The speech by Governor of the Bank of England, Mark Carney, threatening more jail time for market abusers and insider dealers, could be portrayed as being anti-business but it hasn't. Labour, on the other hand, suffered at the election, because it was thought they were anti-business. But was there really that much difference?
Carney spoke about 'more restrictive regulation' and reversing the tide of 'ethical drift'. His speech came in the same week that complaints were heard about the bank levy and HSBC announced the loss of 8,000 jobs in the UK as well as reiterating the prospect of moving their HQ away from London. So in the City, there is the prospect of a making a tough regulatory environment even tougher. Admittedly, the reputation of the banks remain low, despite the work of many of those to counter but costs and regulation are two classic 'anti-business' measures. Carney's speech could be said to be one of the most anti-business speech by anyone for years.
The Government meanwhile continues to introduce moves against immigration which businesses complain are limiting their access to the skills base they need. The very threat of withdrawal from the European Union and the uncertainty that is causing is 'anti-business'.
But it remains Labour that is seen as 'anti-business'.
But businesses to realise that there is a problem with business. The ongoing Great Business Debate led by the CBI aims 'to help build public confidence in business'. As they say, 'only around half of people believe business makes a positive contribution to society and we want to play a part in increasing that figure.' So Labour was playing to an agenda and a level of public sentiment that exists.

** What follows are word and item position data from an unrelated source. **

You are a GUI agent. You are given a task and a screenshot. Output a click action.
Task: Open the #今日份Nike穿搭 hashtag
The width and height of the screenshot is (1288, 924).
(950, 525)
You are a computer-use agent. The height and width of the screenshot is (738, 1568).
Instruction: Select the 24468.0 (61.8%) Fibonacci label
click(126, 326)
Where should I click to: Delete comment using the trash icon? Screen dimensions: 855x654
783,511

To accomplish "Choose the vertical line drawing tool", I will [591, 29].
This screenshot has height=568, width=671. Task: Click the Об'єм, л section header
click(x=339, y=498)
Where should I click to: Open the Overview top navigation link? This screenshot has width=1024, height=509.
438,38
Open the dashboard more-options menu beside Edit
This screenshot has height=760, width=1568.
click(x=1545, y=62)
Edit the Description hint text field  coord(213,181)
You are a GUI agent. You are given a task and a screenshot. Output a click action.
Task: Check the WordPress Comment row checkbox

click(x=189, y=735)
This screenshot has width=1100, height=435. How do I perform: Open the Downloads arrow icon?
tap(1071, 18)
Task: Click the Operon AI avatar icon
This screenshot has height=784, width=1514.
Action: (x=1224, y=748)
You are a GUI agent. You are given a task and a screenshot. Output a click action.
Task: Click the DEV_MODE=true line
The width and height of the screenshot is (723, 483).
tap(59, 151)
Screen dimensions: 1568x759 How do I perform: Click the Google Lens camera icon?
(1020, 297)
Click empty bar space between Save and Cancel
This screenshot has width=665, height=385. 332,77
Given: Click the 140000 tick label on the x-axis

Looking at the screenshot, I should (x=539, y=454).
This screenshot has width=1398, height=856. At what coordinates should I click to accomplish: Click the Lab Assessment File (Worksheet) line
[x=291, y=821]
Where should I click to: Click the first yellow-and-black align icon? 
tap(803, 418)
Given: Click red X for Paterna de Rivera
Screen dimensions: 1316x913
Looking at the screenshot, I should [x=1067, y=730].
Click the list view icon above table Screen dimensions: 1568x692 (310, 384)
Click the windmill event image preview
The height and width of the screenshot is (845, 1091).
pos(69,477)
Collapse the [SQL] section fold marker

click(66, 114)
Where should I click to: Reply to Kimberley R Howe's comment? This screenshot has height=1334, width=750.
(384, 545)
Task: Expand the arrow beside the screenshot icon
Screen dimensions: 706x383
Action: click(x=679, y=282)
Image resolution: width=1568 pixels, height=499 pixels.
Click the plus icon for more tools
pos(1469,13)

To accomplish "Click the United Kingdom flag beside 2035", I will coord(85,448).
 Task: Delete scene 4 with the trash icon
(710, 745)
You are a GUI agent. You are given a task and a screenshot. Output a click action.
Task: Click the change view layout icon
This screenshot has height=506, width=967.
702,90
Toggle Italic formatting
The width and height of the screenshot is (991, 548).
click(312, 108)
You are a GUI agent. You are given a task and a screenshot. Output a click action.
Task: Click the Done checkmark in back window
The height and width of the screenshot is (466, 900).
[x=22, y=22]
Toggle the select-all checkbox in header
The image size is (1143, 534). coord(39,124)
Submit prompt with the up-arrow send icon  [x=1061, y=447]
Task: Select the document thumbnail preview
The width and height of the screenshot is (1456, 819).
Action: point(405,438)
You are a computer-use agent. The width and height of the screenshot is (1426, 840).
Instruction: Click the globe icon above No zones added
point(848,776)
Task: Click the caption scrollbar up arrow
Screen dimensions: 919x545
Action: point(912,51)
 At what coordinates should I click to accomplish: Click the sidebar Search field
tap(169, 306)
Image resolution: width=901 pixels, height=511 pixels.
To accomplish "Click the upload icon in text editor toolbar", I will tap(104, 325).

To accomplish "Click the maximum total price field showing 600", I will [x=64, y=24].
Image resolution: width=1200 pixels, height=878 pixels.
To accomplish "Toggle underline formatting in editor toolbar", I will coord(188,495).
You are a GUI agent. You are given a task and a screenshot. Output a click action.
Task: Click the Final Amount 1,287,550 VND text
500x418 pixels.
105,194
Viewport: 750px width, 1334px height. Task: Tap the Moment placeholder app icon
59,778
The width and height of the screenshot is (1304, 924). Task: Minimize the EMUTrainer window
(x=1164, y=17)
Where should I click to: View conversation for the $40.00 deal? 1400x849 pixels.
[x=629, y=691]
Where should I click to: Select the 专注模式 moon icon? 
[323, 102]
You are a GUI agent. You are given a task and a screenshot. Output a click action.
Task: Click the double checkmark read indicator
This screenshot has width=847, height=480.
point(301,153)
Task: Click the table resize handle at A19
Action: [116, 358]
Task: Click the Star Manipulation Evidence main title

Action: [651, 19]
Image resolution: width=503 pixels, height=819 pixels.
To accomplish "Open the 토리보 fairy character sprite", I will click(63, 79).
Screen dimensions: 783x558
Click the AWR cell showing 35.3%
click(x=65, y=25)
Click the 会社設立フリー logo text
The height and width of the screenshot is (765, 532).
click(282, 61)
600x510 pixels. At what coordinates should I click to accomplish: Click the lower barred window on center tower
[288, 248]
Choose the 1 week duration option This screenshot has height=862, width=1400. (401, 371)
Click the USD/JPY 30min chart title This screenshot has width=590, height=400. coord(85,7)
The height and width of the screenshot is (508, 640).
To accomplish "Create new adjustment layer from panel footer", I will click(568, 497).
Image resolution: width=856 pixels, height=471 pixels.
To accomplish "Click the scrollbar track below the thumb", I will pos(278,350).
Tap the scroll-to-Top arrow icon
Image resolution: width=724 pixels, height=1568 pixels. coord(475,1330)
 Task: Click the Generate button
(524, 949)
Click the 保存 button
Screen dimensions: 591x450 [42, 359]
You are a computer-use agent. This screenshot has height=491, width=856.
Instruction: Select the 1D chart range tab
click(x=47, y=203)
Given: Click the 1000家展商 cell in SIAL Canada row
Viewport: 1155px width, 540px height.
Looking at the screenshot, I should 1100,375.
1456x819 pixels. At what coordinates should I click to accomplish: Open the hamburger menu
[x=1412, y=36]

A lot of Labour's problems though seem to be down to perception. If people expected the party to have a position then they could point to policies that proved their case. But importantly, it is the way in which measures are communicated as well.
The reason why Labour was seen as being 'anti-business' was that they were happy to be seen to be standing up for consumers. Market interventions were not being advocated as a way of making markets more efficient but of protecting people. This allowed the policies to be used by opponents to show that the Party did not understand business. It also left the party exposed when the markets did start to make at least some self-correction, for instance in energy.
Business leaders seem more prepared to speak out against Labour whereas they appear more silent on other matters. Labour under John Smith had a 'prawn cocktail offensive' to start to win back the confidence of the City and it largely worked. Did that mean that the Party under-regulated the City during Blair's time in office can only be speculated upon.
The Coalition Government did move against red tape and regulation but so did Peter Mandelson. The Coalition eventually put popular industrial policies in place but so did the previous Labour Government. The Coalition prioritised infrastructure but so did Labour.
Personalities also played badly for Labour in the business agenda as well. Miliband and Balls did not inspire confidence and there was at the very least a guilty by association with the banking crash and deficit. Not talking about these issues did not serve the party well. There were wider issues about their competency to manage the economy.
The idea that a majority Conservative Party government will be lighter on business will prove to be false. As the City found out during Carney's speech, the Bank of England as supervisor, has action in mind and the Government is not distancing itself. You can also look at the public health debate and see that sugar is very much on the agenda for potential action.
The Government sells the story of its intervention in way that does not frighten businesses. Labour failed at this. Given public opinion and the Government's own actions, it is not the case that 'anti-business' measures are off the agenda but if you are going to do them then there is a need to get the message right.